◆ Entries supplied:
==*==

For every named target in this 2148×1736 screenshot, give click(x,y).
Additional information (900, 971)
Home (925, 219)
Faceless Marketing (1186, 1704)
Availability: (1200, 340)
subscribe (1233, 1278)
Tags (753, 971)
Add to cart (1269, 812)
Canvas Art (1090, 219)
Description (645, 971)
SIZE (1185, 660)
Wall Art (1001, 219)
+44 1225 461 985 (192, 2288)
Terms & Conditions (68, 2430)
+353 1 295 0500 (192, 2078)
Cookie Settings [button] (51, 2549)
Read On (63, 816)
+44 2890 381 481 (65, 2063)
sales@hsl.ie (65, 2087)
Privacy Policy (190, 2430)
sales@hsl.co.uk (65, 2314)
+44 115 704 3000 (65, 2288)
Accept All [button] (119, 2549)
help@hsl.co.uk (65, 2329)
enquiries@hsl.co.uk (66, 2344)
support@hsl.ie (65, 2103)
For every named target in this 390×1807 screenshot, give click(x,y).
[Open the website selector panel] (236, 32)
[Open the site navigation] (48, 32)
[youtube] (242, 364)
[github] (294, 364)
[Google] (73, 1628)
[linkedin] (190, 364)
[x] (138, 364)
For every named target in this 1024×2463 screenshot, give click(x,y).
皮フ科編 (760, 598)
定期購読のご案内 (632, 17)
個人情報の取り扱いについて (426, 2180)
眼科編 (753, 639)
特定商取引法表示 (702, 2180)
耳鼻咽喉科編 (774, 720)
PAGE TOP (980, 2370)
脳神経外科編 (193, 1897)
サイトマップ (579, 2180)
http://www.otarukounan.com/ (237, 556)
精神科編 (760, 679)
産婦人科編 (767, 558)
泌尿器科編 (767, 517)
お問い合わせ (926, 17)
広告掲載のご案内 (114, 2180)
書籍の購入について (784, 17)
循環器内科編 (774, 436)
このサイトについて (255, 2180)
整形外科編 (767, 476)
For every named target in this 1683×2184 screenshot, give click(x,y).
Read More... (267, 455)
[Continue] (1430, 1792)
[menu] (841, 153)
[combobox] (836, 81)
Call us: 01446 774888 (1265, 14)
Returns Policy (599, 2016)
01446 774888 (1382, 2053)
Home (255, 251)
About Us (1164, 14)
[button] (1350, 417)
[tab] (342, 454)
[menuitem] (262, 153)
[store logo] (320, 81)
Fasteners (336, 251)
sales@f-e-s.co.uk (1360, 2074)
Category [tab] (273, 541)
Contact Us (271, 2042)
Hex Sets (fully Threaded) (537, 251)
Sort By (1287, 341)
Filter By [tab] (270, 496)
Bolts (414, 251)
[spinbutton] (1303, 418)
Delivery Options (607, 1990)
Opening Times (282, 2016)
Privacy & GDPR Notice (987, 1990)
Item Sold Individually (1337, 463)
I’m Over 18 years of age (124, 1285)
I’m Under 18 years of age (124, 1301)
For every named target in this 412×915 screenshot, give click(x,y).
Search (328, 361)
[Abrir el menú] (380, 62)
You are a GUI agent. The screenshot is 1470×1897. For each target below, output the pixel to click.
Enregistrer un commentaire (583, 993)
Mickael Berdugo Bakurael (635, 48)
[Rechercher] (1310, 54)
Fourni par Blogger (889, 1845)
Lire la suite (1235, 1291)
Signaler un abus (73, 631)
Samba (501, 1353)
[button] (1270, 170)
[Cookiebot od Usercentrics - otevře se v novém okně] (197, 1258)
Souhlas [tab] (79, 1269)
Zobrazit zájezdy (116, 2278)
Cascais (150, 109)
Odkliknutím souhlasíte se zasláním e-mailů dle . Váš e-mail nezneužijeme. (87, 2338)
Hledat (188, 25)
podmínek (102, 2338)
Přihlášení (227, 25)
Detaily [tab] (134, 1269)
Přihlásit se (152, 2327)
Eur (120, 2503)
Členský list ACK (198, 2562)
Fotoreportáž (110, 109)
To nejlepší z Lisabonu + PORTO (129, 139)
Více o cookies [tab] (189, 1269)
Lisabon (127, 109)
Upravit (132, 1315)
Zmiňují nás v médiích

==*==

◆ Task:
In full and without error, retype the entries above.

◆ Your solution:
For every named target in this 2148×1736 screenshot, give click(x,y).
Additional information (900, 971)
Home (925, 219)
Faceless Marketing (1186, 1704)
Availability: (1200, 340)
subscribe (1233, 1278)
Tags (753, 971)
Add to cart (1269, 812)
Canvas Art (1090, 219)
Description (645, 971)
SIZE (1185, 660)
Wall Art (1001, 219)
+44 1225 461 985 (192, 2288)
Terms & Conditions (68, 2430)
+353 1 295 0500 (192, 2078)
Cookie Settings [button] (51, 2549)
Read On (63, 816)
+44 2890 381 481 (65, 2063)
sales@hsl.ie (65, 2087)
Privacy Policy (190, 2430)
sales@hsl.co.uk (65, 2314)
+44 115 704 3000 (65, 2288)
Accept All [button] (119, 2549)
help@hsl.co.uk (65, 2329)
enquiries@hsl.co.uk (66, 2344)
support@hsl.ie (65, 2103)
For every named target in this 390×1807 screenshot, give click(x,y).
[Open the website selector panel] (236, 32)
[Open the site navigation] (48, 32)
[youtube] (242, 364)
[github] (294, 364)
[Google] (73, 1628)
[linkedin] (190, 364)
[x] (138, 364)
For every named target in this 1024×2463 screenshot, give click(x,y).
皮フ科編 (760, 598)
定期購読のご案内 (632, 17)
個人情報の取り扱いについて (426, 2180)
眼科編 (753, 639)
特定商取引法表示 (702, 2180)
耳鼻咽喉科編 (774, 720)
PAGE TOP (980, 2370)
脳神経外科編 (193, 1897)
サイトマップ (579, 2180)
http://www.otarukounan.com/ (237, 556)
精神科編 (760, 679)
産婦人科編 (767, 558)
泌尿器科編 (767, 517)
お問い合わせ (926, 17)
広告掲載のご案内 (114, 2180)
書籍の購入について (784, 17)
循環器内科編 (774, 436)
このサイトについて (255, 2180)
整形外科編 (767, 476)
For every named target in this 1683×2184 screenshot, give click(x,y).
Read More... (267, 455)
[Continue] (1430, 1792)
[menu] (841, 153)
[combobox] (836, 81)
Call us: 01446 774888 (1265, 14)
Returns Policy (599, 2016)
01446 774888 (1382, 2053)
Home (255, 251)
About Us (1164, 14)
[button] (1350, 417)
[tab] (342, 454)
[menuitem] (262, 153)
[store logo] (320, 81)
Fasteners (336, 251)
sales@f-e-s.co.uk (1360, 2074)
Category [tab] (273, 541)
Contact Us (271, 2042)
Hex Sets (fully Threaded) (537, 251)
Sort By (1287, 341)
Filter By [tab] (270, 496)
Bolts (414, 251)
[spinbutton] (1303, 418)
Delivery Options (607, 1990)
Opening Times (282, 2016)
Privacy & GDPR Notice (987, 1990)
Item Sold Individually (1337, 463)
I’m Over 18 years of age (124, 1285)
I’m Under 18 years of age (124, 1301)
For every named target in this 412×915 screenshot, give click(x,y).
Search (328, 361)
[Abrir el menú] (380, 62)
You are a GUI agent. The screenshot is 1470×1897. For each target below, output the pixel to click.
Enregistrer un commentaire (583, 993)
Mickael Berdugo Bakurael (635, 48)
[Rechercher] (1310, 54)
Fourni par Blogger (889, 1845)
Lire la suite (1235, 1291)
Signaler un abus (73, 631)
Samba (501, 1353)
[button] (1270, 170)
[Cookiebot od Usercentrics - otevře se v novém okně] (197, 1258)
Souhlas [tab] (79, 1269)
Zobrazit zájezdy (116, 2278)
Cascais (150, 109)
Odkliknutím souhlasíte se zasláním e-mailů dle . Váš e-mail nezneužijeme. (87, 2338)
Hledat (188, 25)
podmínek (102, 2338)
Přihlášení (227, 25)
Detaily [tab] (134, 1269)
Přihlásit se (152, 2327)
Eur (120, 2503)
Členský list ACK (198, 2562)
Fotoreportáž (110, 109)
To nejlepší z Lisabonu + PORTO (129, 139)
Více o cookies [tab] (189, 1269)
Lisabon (127, 109)
Upravit (132, 1315)
Zmiňují nás v médiích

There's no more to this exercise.